Philippines

Corporate - Significant developments

Last reviewed - 25 February 2025

Corporate Recovery and Tax Incentives for Enterprises to Maximize Opportunities for Reinvigorating the Economy (CREATE MORE) Act

On 8 November 2024, President Ferdinand R. Marcos Jr. signed the Corporate Recovery and Tax Incentives for Enterprises to Maximize Opportunities for Reinvigorating the Economy (CREATE MORE) Act into law (Republic Act No. 12066). The CREATE MORE Act aims to generate jobs and spur economic growth. It builds on the earlier CREATE Act by enhancing the tax regime and incentive framework to attract both domestic and international investments, particularly, in strategic industries. The CREATE MORE Act took effect on 28 November 2024.
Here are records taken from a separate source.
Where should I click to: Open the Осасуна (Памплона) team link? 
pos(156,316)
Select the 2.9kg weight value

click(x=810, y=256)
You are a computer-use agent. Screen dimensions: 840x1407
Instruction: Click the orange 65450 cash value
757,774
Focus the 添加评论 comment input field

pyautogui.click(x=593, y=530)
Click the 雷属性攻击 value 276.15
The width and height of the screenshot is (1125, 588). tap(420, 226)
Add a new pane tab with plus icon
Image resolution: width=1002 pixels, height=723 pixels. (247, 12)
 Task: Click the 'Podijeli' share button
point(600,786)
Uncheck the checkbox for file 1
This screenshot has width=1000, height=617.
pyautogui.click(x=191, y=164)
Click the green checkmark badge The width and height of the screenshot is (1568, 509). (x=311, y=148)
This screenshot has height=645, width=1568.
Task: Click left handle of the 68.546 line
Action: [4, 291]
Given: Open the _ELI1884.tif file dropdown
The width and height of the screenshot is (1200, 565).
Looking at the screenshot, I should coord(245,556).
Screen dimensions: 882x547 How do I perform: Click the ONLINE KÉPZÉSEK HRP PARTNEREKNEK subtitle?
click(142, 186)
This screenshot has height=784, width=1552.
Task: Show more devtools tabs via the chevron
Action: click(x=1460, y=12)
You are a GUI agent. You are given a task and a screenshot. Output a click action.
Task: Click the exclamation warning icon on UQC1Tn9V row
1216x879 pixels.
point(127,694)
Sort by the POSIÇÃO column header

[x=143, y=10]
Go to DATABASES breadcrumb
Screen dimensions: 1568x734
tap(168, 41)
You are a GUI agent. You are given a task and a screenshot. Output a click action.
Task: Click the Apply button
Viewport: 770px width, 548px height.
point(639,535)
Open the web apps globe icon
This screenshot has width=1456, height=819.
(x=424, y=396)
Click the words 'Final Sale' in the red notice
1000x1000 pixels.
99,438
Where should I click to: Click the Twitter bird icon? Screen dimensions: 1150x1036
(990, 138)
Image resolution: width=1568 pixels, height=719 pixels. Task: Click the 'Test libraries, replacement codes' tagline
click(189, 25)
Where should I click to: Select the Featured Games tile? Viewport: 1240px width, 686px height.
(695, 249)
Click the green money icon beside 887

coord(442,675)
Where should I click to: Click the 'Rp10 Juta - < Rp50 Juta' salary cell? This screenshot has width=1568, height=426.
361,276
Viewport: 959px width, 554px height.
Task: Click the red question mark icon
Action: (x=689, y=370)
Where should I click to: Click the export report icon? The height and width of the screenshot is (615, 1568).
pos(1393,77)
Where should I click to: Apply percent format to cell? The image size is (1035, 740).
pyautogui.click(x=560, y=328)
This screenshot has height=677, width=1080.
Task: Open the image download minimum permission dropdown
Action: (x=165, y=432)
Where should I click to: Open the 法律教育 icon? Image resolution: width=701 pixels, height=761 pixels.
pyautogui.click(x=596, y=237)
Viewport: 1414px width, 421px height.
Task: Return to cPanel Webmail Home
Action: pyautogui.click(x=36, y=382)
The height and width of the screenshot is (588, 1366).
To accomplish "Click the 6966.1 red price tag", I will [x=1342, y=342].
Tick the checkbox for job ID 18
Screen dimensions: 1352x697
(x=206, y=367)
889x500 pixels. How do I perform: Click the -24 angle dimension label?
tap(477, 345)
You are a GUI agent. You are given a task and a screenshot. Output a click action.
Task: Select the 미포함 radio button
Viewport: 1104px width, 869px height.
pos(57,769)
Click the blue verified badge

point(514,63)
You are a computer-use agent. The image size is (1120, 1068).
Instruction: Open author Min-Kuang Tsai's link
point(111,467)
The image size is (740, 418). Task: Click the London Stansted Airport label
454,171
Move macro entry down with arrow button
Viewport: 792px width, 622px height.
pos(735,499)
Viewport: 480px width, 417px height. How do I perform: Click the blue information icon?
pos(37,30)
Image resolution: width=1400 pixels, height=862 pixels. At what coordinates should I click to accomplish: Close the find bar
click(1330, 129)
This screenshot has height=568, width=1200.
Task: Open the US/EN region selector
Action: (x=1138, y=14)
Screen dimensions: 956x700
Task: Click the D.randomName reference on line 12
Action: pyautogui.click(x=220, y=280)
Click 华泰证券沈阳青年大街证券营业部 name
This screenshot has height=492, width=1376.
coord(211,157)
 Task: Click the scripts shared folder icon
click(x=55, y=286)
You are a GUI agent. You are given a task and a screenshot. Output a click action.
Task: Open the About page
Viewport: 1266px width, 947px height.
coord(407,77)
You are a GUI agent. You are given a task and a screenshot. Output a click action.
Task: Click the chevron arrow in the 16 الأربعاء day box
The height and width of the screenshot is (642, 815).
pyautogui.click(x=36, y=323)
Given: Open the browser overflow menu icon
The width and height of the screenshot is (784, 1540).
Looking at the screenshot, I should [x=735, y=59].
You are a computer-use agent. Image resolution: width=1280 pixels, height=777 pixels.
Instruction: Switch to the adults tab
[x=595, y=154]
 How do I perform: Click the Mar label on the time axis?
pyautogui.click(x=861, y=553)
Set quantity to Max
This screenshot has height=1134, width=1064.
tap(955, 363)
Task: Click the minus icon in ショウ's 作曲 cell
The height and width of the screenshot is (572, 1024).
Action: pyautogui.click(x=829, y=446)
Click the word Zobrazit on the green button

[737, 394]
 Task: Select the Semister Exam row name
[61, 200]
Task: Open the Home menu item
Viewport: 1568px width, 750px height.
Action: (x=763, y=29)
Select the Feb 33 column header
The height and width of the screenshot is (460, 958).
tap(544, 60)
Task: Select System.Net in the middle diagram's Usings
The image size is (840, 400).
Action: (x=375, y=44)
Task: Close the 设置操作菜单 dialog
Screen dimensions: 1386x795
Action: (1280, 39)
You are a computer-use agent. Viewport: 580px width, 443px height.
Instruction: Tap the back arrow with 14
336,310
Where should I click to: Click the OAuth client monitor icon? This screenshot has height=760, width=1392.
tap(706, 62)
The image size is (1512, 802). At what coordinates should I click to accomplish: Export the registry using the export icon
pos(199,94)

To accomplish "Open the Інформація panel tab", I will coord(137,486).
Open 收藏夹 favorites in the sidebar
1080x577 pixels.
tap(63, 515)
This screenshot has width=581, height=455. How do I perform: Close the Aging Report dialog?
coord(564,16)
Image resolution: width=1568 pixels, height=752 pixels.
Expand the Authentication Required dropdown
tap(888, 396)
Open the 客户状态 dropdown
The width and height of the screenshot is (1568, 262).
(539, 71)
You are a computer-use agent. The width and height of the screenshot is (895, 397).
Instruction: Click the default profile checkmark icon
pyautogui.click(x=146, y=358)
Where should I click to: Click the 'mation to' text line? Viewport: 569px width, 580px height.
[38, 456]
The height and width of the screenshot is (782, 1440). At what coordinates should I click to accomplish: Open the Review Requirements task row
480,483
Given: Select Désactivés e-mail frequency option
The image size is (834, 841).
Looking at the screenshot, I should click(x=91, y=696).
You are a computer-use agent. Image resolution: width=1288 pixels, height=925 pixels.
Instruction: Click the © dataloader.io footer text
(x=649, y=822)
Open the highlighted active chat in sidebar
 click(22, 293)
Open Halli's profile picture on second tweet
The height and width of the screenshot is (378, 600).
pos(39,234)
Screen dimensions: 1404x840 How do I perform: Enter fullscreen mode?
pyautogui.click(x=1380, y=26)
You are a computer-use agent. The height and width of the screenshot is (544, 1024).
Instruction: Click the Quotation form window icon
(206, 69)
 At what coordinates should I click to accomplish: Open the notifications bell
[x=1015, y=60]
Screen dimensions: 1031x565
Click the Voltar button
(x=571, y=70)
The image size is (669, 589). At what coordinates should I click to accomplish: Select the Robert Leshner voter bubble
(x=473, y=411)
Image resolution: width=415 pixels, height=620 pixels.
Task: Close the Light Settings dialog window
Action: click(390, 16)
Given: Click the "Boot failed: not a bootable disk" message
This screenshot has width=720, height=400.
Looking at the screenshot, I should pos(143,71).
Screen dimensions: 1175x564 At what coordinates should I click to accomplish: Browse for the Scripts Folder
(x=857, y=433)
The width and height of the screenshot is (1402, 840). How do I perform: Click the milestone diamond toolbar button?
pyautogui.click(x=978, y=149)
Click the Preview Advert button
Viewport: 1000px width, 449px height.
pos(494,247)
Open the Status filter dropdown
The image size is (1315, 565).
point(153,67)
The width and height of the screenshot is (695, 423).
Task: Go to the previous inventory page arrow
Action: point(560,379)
Here are the salient features of the law:

  • Registered business enterprises under the Enhanced Deduction Regime are subject to the 20% corporate income tax rate
  • Sales to export-oriented enterprises (70% export sales) are treated as Value-Added Tax (VAT) zero-rated if directly attributable to export activities
  • Export sales, as defined under Executive Order No. 226, are generally omitted from enumeration of VAT zero-rated sales
  • Sales to bonded manufacturing warehouses of export-oriented enterprises are VAT zero-rated
  • Additional due process requirements in the processing of input VAT refund claims
  • Mandatory issuance of electronic invoices (e-Invoices) for certain taxpayers
  • Additional deduction for micro/small taxpayers and medium/large using e-Invoices
  • The 5% Special Corporate Income Tax is in lieu of all taxes including local fees and charges
  • Additional deductions for export and domestic market enterprises under the Enhanced Deduction Regime
  • Local government units may impose local taxes on Registered Business Enterprises up to 2% of gross income

Digital Services Tax Act (DSTA)

Republic Act No. 12023 or the Digital Services Tax Act (DSTA) was enacted last 2 October 2024 and became effective on 18 October 2024. This law imposes 12% VAT on digital services supplied by non-resident digital services providers (NDSPs) whose products are consumed in the Philippines.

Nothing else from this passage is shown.